Nestes dias de São Marcos em que a palavra de ordem é, mais que viver, conviver, nestes dias em que saímos de casa e procuramos uns pelos outros, confirmei a minha teoria que esta invenção do euro é uma espécie de doença de laboratório que os economistas das europas inventaram para nos explorarem um bocadinho mais. Ai que saudadinhas dos meus escudos… Como diziam as senhoras do anúncio, eu ainda sou do tempo em que quando se andava com uma notita de quinhentos no bolso, estava-se mais que garantido e até dava para assobiar e agora, com os arredondamentos mais que mágicos é ver as de 20, as de 10 e as de 5 a voarem do bolso para fora para nunca mais voltarem. E não me amolem nem me venham chamar retrógrado e antiquado porque com cafés a 140 paus e toda a gente bem disposta, não há bolsa nem conversão que resista.
Nestes dias em que se sai mais e se vê menos televisão, reparei que o mundo está cada vez mais parecido com as novelas brasileiras querendo eu dizer com isto que mesmo que se falhem 10 episódios, não há qualquer risco de perder o fio à meada porque gira o disco e toca o mesmo!

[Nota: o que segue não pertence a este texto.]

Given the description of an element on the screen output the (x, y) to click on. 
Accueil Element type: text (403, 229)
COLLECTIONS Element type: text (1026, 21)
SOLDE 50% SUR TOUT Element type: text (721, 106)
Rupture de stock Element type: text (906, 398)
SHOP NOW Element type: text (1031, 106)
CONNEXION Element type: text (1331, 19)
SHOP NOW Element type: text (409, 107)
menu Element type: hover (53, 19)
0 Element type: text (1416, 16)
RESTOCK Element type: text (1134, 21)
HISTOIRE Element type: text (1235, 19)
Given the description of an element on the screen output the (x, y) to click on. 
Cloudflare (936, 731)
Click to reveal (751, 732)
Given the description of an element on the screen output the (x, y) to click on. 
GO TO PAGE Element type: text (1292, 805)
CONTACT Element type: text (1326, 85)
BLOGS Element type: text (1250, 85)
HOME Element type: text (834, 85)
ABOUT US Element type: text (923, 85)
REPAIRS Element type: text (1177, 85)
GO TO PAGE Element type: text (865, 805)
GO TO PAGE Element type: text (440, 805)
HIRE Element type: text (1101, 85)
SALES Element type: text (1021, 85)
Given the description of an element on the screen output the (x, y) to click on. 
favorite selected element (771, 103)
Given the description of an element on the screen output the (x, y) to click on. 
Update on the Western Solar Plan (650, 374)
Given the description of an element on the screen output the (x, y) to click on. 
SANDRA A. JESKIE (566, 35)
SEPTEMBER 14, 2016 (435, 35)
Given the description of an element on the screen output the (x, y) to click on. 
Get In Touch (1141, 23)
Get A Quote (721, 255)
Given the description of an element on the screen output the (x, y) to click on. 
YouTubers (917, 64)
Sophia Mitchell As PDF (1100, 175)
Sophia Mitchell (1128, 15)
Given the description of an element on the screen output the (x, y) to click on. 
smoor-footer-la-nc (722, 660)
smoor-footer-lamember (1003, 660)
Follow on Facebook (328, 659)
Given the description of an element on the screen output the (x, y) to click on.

Em 5 minutos de um noticiário de relance enquanto se mastiga qualquer coisa, vêm-se massacres desvairados nos Estados Unidos (que se auto-intitulam os mais civilizados do mundo e onde só não anda de pistola à cintura quem não quer!); lutas fratricidas na facção mais há direita da nossa direita política, caças ao skins por cá e aos votos em França, mortes, bombas e destruição, a cabeça do Fernando Santos numa bandeja; a campanha quase colonialista do Alberto João e uma ou outra variedade no final para terminar com um espírito bem disposto como convém.
Nestes dias fui também a Espanha em missão profissional com um amigo que por lá viveu e os conhece como ninguém e fiquei com vontade de emigrar quando me explicou a forma como os hermanos organizam os seus dias. Começam a jornada de trabalho às nossas 8 da manhã e largam à nossa uma para retomarem apenas no dia seguinte. Quando saem do serviço não dispensam o copo e o petisco de convívio com os amigos e colegas de trabalho, almoçam às duas da tarde… e depois? Depois nunca falham a famosa siesta e no resto do dia? Pergunto eu. No resto do dia? Vivem, que é o que nós tantas vezes nos esquecemos de fazer! Fazem o que lhe der la gana e quando trabalham, trabalham a sério porque só assim se explica os índices de produtividade e rendimento que fazem de Espanha uma das grandes potências da Europa, deixando-nos tantas vezes a tossir na poeira do seu rasto.
Nestes dias de São Marcos e enquanto regressava embrulhado nestas minhas conjecturas, olhei para o cartaz das festas e para o grande baile de terça-feira, animado por uma óbvia orquestra espanhola e dei por mim a pensar se as politicamente incorrectas sovas que o nosso bravo Afonso Henriques espetou na mãezinha ao tempo da fundação da nacionalidade não teriam sido mais que a despropósito. Pelo menos nós aqui na Raia, safávamo-nos bem melhor com uma copla bem animada que com um faduncho entristecido daqueles que não é capaz de animar ninguém. A ver vamos o que isto ainda dá!